[EXERCISE INPUTS]
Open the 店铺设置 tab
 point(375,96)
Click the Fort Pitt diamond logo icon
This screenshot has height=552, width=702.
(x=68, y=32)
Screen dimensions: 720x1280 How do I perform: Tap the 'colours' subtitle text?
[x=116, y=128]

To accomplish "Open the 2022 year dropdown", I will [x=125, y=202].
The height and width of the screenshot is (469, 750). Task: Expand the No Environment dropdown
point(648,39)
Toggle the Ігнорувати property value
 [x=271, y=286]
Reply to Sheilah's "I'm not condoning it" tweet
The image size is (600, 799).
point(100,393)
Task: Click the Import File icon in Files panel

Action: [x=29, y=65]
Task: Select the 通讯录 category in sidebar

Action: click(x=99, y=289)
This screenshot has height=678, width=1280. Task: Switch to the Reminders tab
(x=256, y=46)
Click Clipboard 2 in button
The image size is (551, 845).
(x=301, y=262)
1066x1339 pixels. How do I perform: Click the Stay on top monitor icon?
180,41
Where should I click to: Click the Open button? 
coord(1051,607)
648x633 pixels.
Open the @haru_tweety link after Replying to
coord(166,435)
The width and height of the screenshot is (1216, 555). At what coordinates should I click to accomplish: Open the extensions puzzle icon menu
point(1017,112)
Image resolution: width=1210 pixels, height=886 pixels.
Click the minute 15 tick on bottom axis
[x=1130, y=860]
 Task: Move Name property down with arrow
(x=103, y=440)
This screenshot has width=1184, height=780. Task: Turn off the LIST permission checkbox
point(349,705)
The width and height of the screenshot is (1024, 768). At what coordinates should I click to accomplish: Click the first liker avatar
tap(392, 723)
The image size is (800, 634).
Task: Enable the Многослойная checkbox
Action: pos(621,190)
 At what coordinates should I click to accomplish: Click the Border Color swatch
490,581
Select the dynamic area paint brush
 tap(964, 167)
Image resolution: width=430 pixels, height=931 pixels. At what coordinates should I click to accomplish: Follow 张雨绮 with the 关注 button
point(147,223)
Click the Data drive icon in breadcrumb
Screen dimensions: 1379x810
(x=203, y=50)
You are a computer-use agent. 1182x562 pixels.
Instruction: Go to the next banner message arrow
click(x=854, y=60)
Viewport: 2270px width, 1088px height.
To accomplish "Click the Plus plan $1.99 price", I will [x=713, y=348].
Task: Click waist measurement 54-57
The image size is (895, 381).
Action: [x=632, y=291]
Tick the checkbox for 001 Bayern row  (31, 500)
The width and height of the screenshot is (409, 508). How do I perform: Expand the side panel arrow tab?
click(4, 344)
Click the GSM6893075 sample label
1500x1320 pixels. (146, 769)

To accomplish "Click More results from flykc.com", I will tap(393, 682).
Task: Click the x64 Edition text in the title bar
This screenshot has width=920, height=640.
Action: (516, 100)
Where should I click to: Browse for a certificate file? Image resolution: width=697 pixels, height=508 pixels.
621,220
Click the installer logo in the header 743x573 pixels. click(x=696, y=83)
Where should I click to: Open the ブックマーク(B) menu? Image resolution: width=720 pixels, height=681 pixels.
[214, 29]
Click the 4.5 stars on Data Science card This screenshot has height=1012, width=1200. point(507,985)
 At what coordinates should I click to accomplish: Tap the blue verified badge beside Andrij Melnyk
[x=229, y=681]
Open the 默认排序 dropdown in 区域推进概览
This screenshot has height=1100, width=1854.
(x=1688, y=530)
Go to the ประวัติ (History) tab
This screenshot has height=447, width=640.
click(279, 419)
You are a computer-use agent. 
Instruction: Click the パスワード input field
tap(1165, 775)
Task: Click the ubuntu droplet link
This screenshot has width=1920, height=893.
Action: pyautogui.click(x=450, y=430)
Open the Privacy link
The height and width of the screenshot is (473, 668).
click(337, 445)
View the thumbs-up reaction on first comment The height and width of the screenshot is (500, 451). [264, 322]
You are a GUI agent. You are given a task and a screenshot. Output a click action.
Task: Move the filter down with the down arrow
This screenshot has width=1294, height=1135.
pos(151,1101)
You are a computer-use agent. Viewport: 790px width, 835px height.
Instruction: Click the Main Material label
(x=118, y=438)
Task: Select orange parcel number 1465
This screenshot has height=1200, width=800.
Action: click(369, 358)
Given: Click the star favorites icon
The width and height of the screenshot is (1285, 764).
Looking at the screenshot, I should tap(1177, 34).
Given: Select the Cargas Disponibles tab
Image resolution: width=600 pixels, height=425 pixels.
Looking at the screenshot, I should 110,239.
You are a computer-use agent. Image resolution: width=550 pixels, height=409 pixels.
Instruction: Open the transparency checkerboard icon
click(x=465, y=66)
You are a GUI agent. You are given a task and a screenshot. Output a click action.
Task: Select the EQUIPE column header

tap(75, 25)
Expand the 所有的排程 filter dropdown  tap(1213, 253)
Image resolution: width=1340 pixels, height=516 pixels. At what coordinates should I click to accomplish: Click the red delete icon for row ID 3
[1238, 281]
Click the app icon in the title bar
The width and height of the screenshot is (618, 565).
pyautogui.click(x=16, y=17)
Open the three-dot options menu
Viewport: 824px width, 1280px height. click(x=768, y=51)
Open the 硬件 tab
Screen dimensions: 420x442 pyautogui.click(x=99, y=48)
[/EXERCISE INPUTS]
== TASK BRIEF ==
The full set of entries above should be given again exactly.

== EXERCISE OUTPUT ==
Open the 店铺设置 tab
 point(375,96)
Click the Fort Pitt diamond logo icon
This screenshot has height=552, width=702.
(x=68, y=32)
Screen dimensions: 720x1280 How do I perform: Tap the 'colours' subtitle text?
[x=116, y=128]

To accomplish "Open the 2022 year dropdown", I will [x=125, y=202].
The height and width of the screenshot is (469, 750). Task: Expand the No Environment dropdown
point(648,39)
Toggle the Ігнорувати property value
 [x=271, y=286]
Reply to Sheilah's "I'm not condoning it" tweet
The image size is (600, 799).
point(100,393)
Task: Click the Import File icon in Files panel

Action: [x=29, y=65]
Task: Select the 通讯录 category in sidebar

Action: click(x=99, y=289)
This screenshot has height=678, width=1280. Task: Switch to the Reminders tab
(x=256, y=46)
Click Clipboard 2 in button
The image size is (551, 845).
(x=301, y=262)
1066x1339 pixels. How do I perform: Click the Stay on top monitor icon?
180,41
Where should I click to: Click the Open button? 
coord(1051,607)
648x633 pixels.
Open the @haru_tweety link after Replying to
coord(166,435)
The width and height of the screenshot is (1216, 555). At what coordinates should I click to accomplish: Open the extensions puzzle icon menu
point(1017,112)
Image resolution: width=1210 pixels, height=886 pixels.
Click the minute 15 tick on bottom axis
[x=1130, y=860]
 Task: Move Name property down with arrow
(x=103, y=440)
This screenshot has width=1184, height=780. Task: Turn off the LIST permission checkbox
point(349,705)
The width and height of the screenshot is (1024, 768). At what coordinates should I click to accomplish: Click the first liker avatar
tap(392, 723)
The image size is (800, 634).
Task: Enable the Многослойная checkbox
Action: pos(621,190)
 At what coordinates should I click to accomplish: Click the Border Color swatch
490,581
Select the dynamic area paint brush
 tap(964, 167)
Image resolution: width=430 pixels, height=931 pixels. At what coordinates should I click to accomplish: Follow 张雨绮 with the 关注 button
point(147,223)
Click the Data drive icon in breadcrumb
Screen dimensions: 1379x810
(x=203, y=50)
You are a computer-use agent. 1182x562 pixels.
Instruction: Go to the next banner message arrow
click(x=854, y=60)
Viewport: 2270px width, 1088px height.
To accomplish "Click the Plus plan $1.99 price", I will [x=713, y=348].
Task: Click waist measurement 54-57
The image size is (895, 381).
Action: [x=632, y=291]
Tick the checkbox for 001 Bayern row  (31, 500)
The width and height of the screenshot is (409, 508). How do I perform: Expand the side panel arrow tab?
click(4, 344)
Click the GSM6893075 sample label
1500x1320 pixels. (146, 769)

To accomplish "Click More results from flykc.com", I will tap(393, 682).
Task: Click the x64 Edition text in the title bar
This screenshot has width=920, height=640.
Action: (516, 100)
Where should I click to: Browse for a certificate file? Image resolution: width=697 pixels, height=508 pixels.
621,220
Click the installer logo in the header 743x573 pixels. click(x=696, y=83)
Where should I click to: Open the ブックマーク(B) menu? Image resolution: width=720 pixels, height=681 pixels.
[214, 29]
Click the 4.5 stars on Data Science card This screenshot has height=1012, width=1200. point(507,985)
 At what coordinates should I click to accomplish: Tap the blue verified badge beside Andrij Melnyk
[x=229, y=681]
Open the 默认排序 dropdown in 区域推进概览
This screenshot has height=1100, width=1854.
(x=1688, y=530)
Go to the ประวัติ (History) tab
This screenshot has height=447, width=640.
click(279, 419)
You are a computer-use agent. 
Instruction: Click the パスワード input field
tap(1165, 775)
Task: Click the ubuntu droplet link
This screenshot has width=1920, height=893.
Action: pyautogui.click(x=450, y=430)
Open the Privacy link
The height and width of the screenshot is (473, 668).
click(337, 445)
View the thumbs-up reaction on first comment The height and width of the screenshot is (500, 451). [264, 322]
You are a GUI agent. You are given a task and a screenshot. Output a click action.
Task: Move the filter down with the down arrow
This screenshot has width=1294, height=1135.
pos(151,1101)
You are a computer-use agent. Viewport: 790px width, 835px height.
Instruction: Click the Main Material label
(x=118, y=438)
Task: Select orange parcel number 1465
This screenshot has height=1200, width=800.
Action: click(369, 358)
Given: Click the star favorites icon
The width and height of the screenshot is (1285, 764).
Looking at the screenshot, I should tap(1177, 34).
Given: Select the Cargas Disponibles tab
Image resolution: width=600 pixels, height=425 pixels.
Looking at the screenshot, I should 110,239.
You are a computer-use agent. Image resolution: width=550 pixels, height=409 pixels.
Instruction: Open the transparency checkerboard icon
click(x=465, y=66)
You are a GUI agent. You are given a task and a screenshot. Output a click action.
Task: Select the EQUIPE column header

tap(75, 25)
Expand the 所有的排程 filter dropdown  tap(1213, 253)
Image resolution: width=1340 pixels, height=516 pixels. At what coordinates should I click to accomplish: Click the red delete icon for row ID 3
[1238, 281]
Click the app icon in the title bar
The width and height of the screenshot is (618, 565).
pyautogui.click(x=16, y=17)
Open the three-dot options menu
Viewport: 824px width, 1280px height. click(x=768, y=51)
Open the 硬件 tab
Screen dimensions: 420x442 pyautogui.click(x=99, y=48)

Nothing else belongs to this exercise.